A Prometheus Aggregation Gateway for FAAS applications

Overview

Gravel Gateway

Crates.io

Gravel Gateway is a Prometheus Push Gateway for FAAS applications. In particular it allows aggregation to be controlled by the incoming metrics, and thus provides much more flexibility in the semantics that your metrics can follow. In general, the Gravel Gateway functions as a standard aggregating push gateway - by default, everything except Gauges are sumed, so e.g. if you push

# TYPE value_total counter
value_total 1
# TYPE value2 gauge
value2 1

three times, then Prometheus will scrape

# TYPE value_total counter
value_total 3
# TYPE value2 gauge
value2 1

Where the Gravel Gateway differs, is that it allows you to specify a special clearmode label to dictate how metrics are aggregated.

We currently support three different values of clearmode - aggregate (the default for non gauges), replace (the default for gauges), and family which provides info like semantics. As a practical example, if we push:

# TYPE value_total counter
value_total 1
# TYPE value2 gauge
value2{clearmode="aggregate"} 1
# TYPE version gauge
version{version="0.0.1",clearmode="family"} 1

and then

# TYPE value_total counter
value_total 3
# TYPE value2 gauge
value2{clearmode="aggregate"} 1
# TYPE version gauge
version{version="0.0.2",clearmode="family"} 1

(note the changed version label), Prometheus will scrape:

# TYPE version gauge
version{version="0.0.2"} 1
# TYPE value2 gauge
value2 2
# TYPE value_total counter
value_total 4

With the counter value being replaced, the gauge value being sumed, and the version value completly replacing the old version. You'll auso note that the clearmode label is removed by the gateway - it's not included in the metrics exposed to the Prometheus scrape.
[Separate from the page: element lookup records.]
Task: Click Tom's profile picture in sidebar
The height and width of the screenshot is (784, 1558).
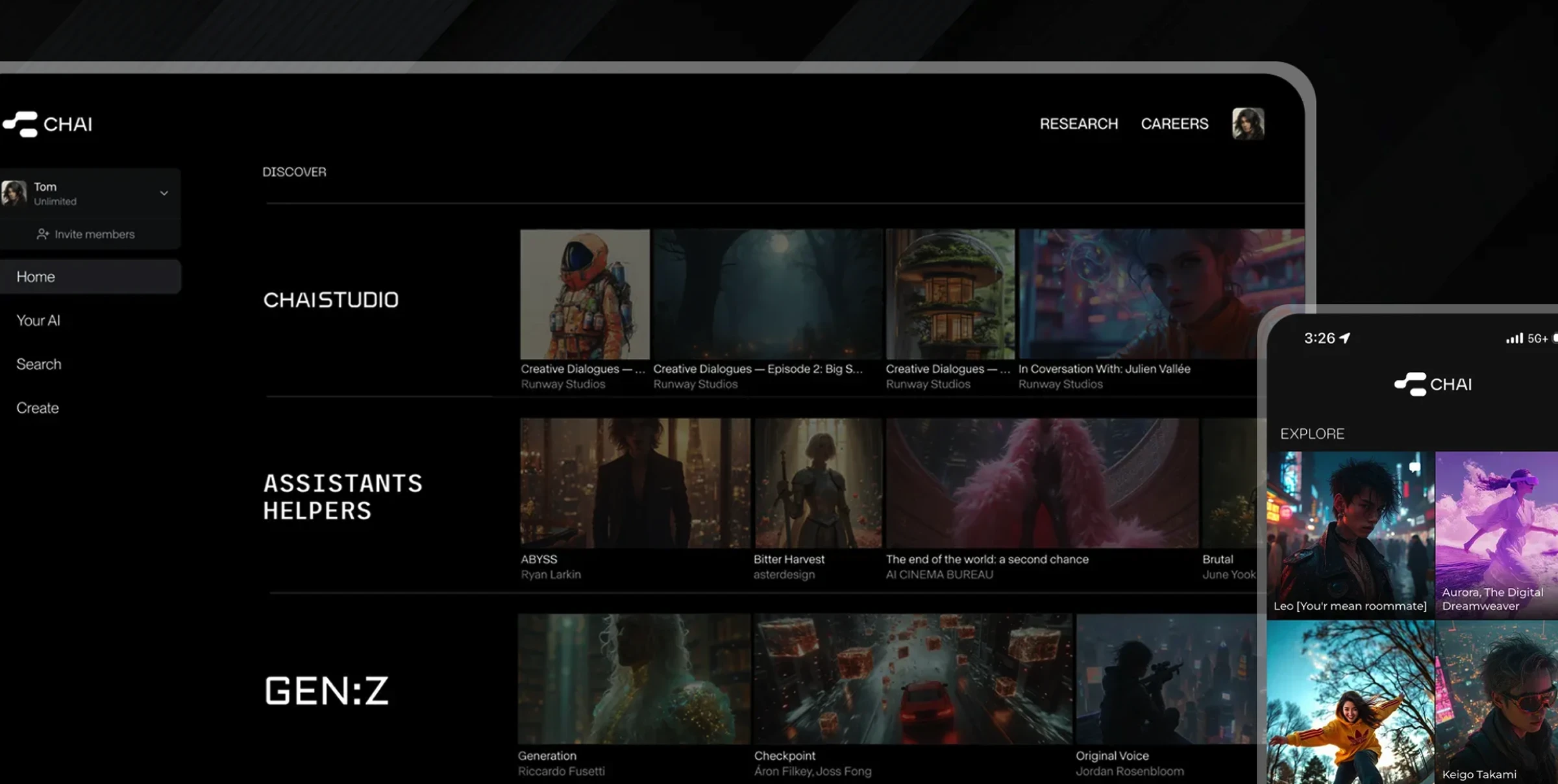Action: 14,193
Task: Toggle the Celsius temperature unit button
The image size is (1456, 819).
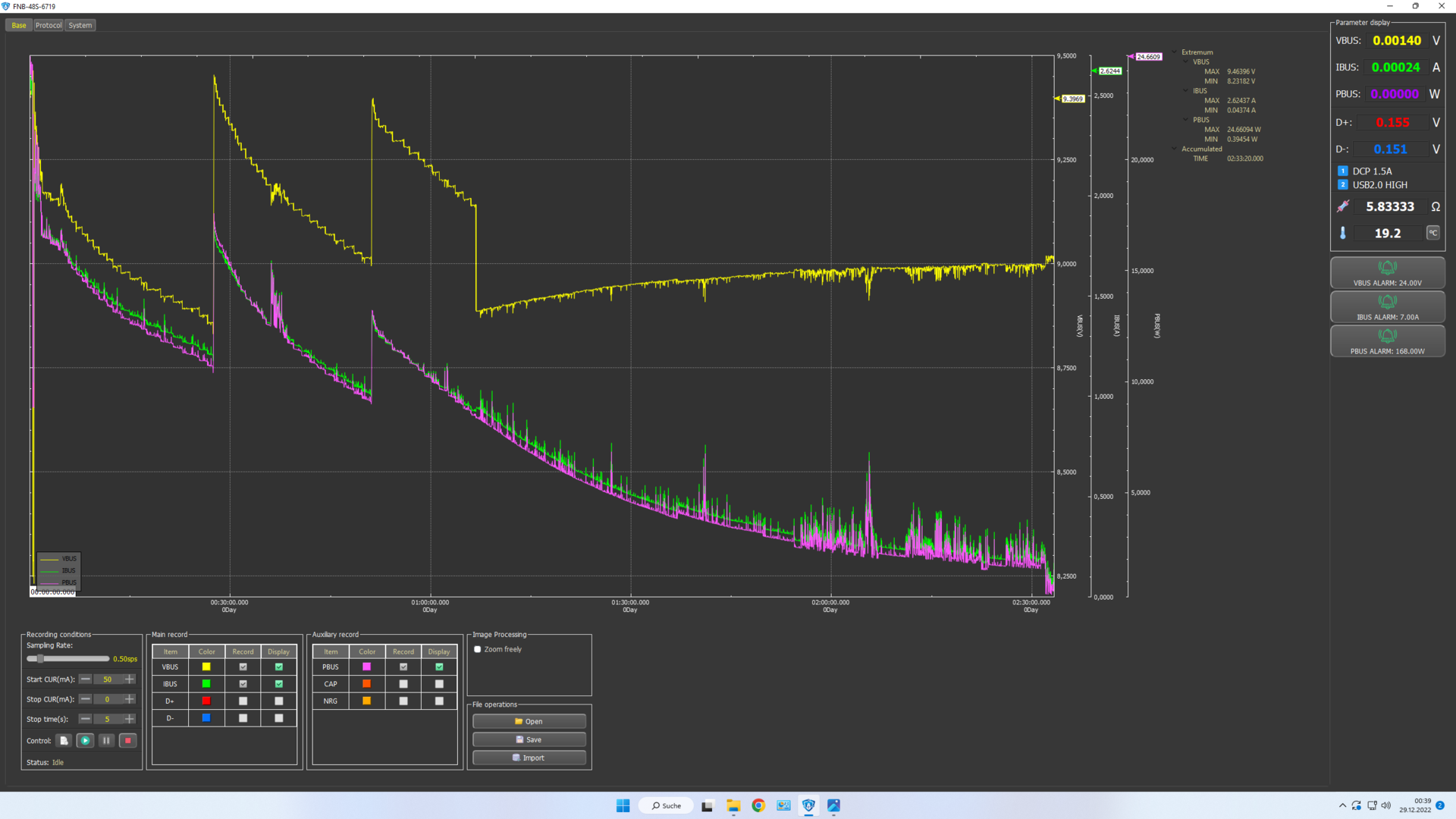Action: 1432,234
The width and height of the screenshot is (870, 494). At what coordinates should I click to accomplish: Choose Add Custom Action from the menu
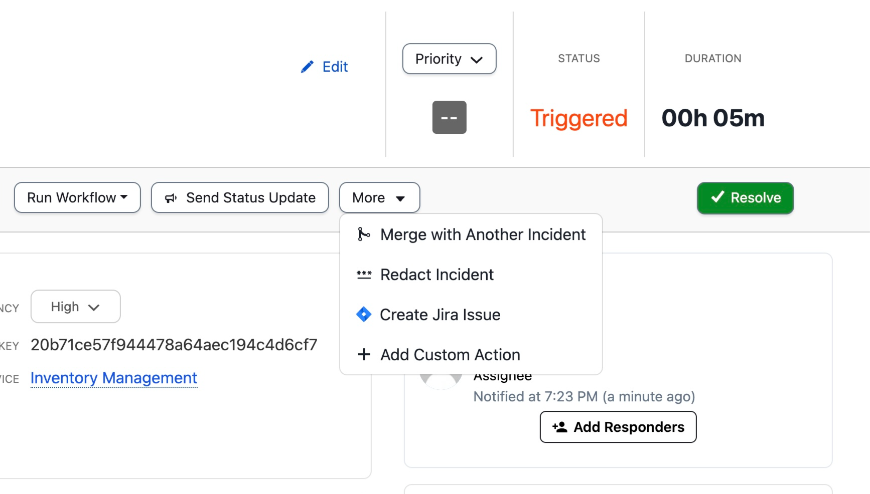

In that way, this aggregating process is completly transparent to the Prometheus.

Usage

Prometheus Gravel Gateway 

USAGE:
    gravel-gateway [OPTIONS]

FLAGS:
    -h, --help       
            Prints help information

    -V, --version    
            Prints version information


OPTIONS:
        --basic-auth-file <basic-auth-file>    
            The file to use for basic authentication validation.
                            This should be a path to a file of bcrypt hashes, one per line,
                            with each line being an allowed hash.
    -l <listen>                                
            The address/port to listen on [default: localhost:4278]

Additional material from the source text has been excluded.